• Work to be completed: Extend the book list below, with its notes on The Fire Next Time and A Boy's Own Story, picking up right after its final sentence.

Begin Text passage

The Fire Next Time By James Baldwin

I first read Baldwin in college (1969-1973) not long after the Student Non-Violent Coordinating Committee, NAACP and the Black Panther Party morphed and evolved in different directions. At age 12, I chose Martin de Porres as my middle name. He was the first African-American to be made a saint by the Catholic Church and is patron saint of those seeking racial harmony. He is noted for his work with the poor. I am not your Negro, a recent movie about Baldwin’s life, shows us why he remains important. He asked in the 60s what remains today’s most important question: Why do some White Americans need Black Americans to hate? What does their need say about those who hate? What does that question mean to anyone who hates? The Fire Next Time is two essays originally published The New Yorker and The Progressive. The first piece is in the form of a letter to his nephew James, a poignant plea that his charge will be able to understand his world, perhaps better than Baldwin did.

NUMBER 2

A Boy’s Own Story By Edmund White

2 White, his eminence grise of white gay male authors, has always said the importance of the books written by The Violet Quill, a group of seven gay men who met for about one year to discuss their work, is that they wrote books “for, by and about” gay men with no apologies or even a mention of how they became gay. ABOS is exactly that – White’s story. Reading it will prompt others to reflect on their personal history. Those of us who cut the path for today’s openness on same-sex issues in the 60s/70s/80s remember well that question asked late into the night – What’s your story? Our answers described how we organized our lives so that we could function – work, live, pay taxes, worship, volunteer – and still remain true to love needs of our soul. We should all be nostalgic for our own past. Not because it’s better than anyone else’s but because it’s ours.

End Text passage
Begin Data shown

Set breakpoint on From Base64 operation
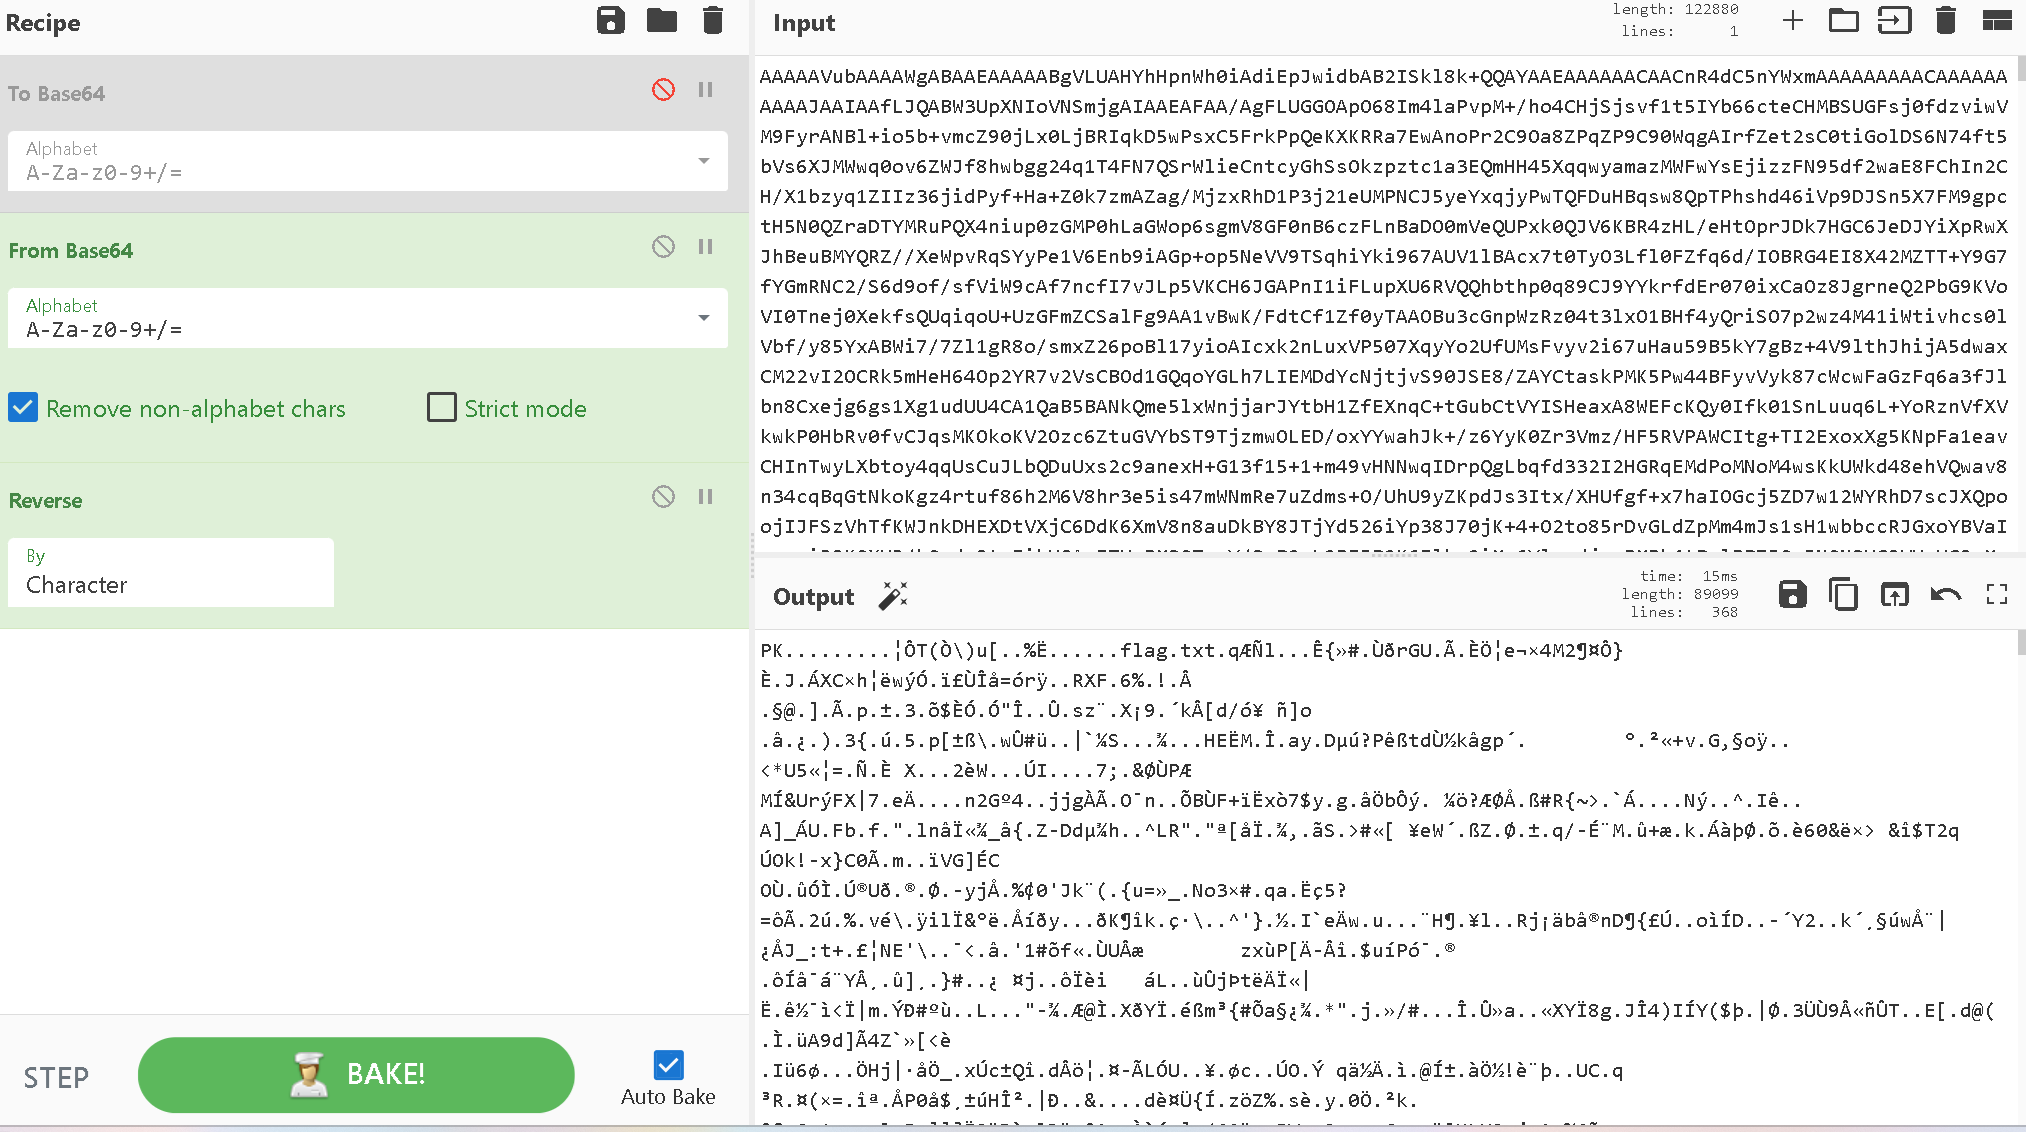coord(705,247)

End Data shown

• Task result:
NUMBER 3

Stonewall By Martin Duberman

Duberman is an endless font of curiosity. His historical work and three-volume autobiography are trustworthy because he is honest. As a historian, biographer, playwright, and gay rights activist, he scrapes off the bravado so that readers can see what’s really there. One of 25 books, his Stonewall is a vivid and detailed portrait of the six individuals whose reaction to police brutality brought us The Stonewall Riots. Duberman captures real lives, the feel of the times. He illustrates how deeply our liberation is rooted in the race, class, and gender injustices of American life. Minette, a famous drag queen who visited Harrisburg many times to perform, gets a mention. An old boyfriend from my 20s, Bill Miller of Lebanon, made her friendship upon his moving to NYC to sing and dance. Her letters remember him fondly. In 1991, Duberman founded The Center for LGBTQ Studies (CLAGS) as the first US university-based research center dedicated to the study of historical, cultural, and political issues of vital concern to lesbian, gay, bisexual, transgender, and queer individuals and communities.

NUMBER 4

Eminent Outlaws: The Gay Writers Who Changed America By Christopher Bram

Christopher Bram is to history what cream is to coffee. He makes it better but doesn’t change it. Eminent Outlaws runs from the 50s to the 90s and beyond - Gore Vidal to Edmund White. They are book ends to the uniquely American experience of gay authors who changed our country. “The gay revolution began as a literary revolution.” Bram writes. When the book begins in 1948, homosexuality was illegal in all 48 states. “You couldn’t even talk about it. Then right after World War II, a few writers started telling stories about it, fictional accounts because if they had told true stories they’d be open to prosecution, charged with committing crimes,” Bram explained in our interview. He notes that EO “is not meant to be an encyclopedia of all gay writers. I’m just doing a dozen or so writers that enable me to follow the major plotlines of a 50-year period.” His Gandhi quotes summarizes our history nicely: “First they ignore you, then they make fun of you, then they attack you, and then you win.”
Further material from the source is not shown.